**EXERCISE**. Among the records below, find the lines that contain "section" and copy each of them.

**PROVIDED ENTRIES**.
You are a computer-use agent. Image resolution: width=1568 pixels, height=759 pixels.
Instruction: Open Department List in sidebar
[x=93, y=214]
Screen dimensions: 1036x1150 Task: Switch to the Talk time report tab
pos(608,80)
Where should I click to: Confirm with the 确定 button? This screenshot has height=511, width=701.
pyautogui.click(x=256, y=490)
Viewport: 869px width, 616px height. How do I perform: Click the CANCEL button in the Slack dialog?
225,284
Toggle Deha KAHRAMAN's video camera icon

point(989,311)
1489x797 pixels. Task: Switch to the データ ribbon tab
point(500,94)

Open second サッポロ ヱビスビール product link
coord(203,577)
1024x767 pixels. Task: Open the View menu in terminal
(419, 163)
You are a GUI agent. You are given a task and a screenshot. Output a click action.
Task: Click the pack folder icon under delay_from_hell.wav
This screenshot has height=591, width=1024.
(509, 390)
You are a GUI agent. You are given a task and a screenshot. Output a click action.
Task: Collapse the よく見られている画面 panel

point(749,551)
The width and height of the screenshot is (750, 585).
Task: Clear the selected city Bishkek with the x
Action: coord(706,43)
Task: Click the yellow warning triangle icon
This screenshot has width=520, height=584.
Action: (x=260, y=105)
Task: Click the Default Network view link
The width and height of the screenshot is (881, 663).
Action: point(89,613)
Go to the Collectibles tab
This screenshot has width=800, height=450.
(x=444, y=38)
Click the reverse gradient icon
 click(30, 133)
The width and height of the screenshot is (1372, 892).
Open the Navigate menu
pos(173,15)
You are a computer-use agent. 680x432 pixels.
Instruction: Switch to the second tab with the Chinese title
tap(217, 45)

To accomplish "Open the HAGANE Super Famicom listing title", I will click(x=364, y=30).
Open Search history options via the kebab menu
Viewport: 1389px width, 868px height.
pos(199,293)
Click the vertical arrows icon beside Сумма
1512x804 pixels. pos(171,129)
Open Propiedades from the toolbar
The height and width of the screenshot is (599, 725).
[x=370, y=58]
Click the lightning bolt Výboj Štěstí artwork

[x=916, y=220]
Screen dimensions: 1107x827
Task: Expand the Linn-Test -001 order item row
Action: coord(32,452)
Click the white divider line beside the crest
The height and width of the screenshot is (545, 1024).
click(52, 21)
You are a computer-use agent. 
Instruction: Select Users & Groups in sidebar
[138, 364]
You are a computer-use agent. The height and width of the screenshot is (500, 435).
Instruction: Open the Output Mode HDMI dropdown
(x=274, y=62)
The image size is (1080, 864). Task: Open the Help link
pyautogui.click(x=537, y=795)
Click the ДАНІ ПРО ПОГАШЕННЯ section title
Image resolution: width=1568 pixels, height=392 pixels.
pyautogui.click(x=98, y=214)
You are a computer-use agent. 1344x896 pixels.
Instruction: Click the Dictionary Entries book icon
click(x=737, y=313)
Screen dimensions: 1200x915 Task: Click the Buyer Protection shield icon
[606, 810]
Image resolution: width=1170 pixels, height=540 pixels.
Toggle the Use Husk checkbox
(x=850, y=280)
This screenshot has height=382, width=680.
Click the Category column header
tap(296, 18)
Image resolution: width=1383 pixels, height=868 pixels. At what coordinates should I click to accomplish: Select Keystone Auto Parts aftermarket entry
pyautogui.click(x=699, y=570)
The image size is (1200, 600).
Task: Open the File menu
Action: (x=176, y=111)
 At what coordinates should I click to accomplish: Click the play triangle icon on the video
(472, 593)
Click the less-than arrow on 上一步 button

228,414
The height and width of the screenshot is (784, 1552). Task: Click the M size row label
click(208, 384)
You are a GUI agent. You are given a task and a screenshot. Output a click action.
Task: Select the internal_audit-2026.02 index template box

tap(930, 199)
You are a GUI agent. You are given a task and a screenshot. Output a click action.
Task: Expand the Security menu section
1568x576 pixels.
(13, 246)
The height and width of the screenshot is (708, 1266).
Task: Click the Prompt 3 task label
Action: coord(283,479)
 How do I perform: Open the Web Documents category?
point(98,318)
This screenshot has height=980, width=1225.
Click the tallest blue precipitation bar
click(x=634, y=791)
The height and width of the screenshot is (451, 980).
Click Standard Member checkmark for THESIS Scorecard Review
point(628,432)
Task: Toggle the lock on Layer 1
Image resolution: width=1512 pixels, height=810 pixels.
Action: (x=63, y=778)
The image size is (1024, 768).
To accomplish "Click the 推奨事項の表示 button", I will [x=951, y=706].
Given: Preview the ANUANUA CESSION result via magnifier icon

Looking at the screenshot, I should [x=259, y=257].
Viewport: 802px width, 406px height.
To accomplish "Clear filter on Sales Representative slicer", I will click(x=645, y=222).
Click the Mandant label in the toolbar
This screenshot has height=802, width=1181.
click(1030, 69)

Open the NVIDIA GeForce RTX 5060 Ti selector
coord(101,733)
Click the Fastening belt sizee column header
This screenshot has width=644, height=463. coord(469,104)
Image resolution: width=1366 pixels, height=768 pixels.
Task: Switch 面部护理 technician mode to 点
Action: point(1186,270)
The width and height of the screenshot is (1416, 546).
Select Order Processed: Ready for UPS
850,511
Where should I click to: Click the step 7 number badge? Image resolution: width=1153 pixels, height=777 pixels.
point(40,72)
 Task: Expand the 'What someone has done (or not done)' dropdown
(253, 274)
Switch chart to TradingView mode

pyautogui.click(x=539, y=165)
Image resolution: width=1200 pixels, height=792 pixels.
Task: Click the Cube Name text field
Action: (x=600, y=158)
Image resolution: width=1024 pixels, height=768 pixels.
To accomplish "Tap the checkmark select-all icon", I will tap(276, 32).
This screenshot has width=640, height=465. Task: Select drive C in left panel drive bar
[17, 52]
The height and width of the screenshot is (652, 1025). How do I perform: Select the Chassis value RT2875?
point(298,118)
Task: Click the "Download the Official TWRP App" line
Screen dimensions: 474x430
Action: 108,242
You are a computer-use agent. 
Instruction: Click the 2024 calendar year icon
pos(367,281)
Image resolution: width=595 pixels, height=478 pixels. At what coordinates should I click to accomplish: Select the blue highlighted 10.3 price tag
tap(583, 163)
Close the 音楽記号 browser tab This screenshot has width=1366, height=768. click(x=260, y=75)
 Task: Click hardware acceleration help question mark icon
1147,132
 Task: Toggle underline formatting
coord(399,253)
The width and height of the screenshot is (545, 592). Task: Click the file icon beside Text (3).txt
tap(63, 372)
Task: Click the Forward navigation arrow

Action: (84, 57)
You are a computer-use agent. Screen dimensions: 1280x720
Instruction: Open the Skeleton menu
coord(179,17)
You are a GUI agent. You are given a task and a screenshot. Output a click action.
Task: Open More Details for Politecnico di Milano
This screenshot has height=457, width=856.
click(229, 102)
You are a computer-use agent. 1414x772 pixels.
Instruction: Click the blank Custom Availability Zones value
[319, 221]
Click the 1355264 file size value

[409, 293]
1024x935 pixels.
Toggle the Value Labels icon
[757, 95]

**PROBLEM SOLUTION**.
Click the ДАНІ ПРО ПОГАШЕННЯ section title
Task: Expand the Security menu section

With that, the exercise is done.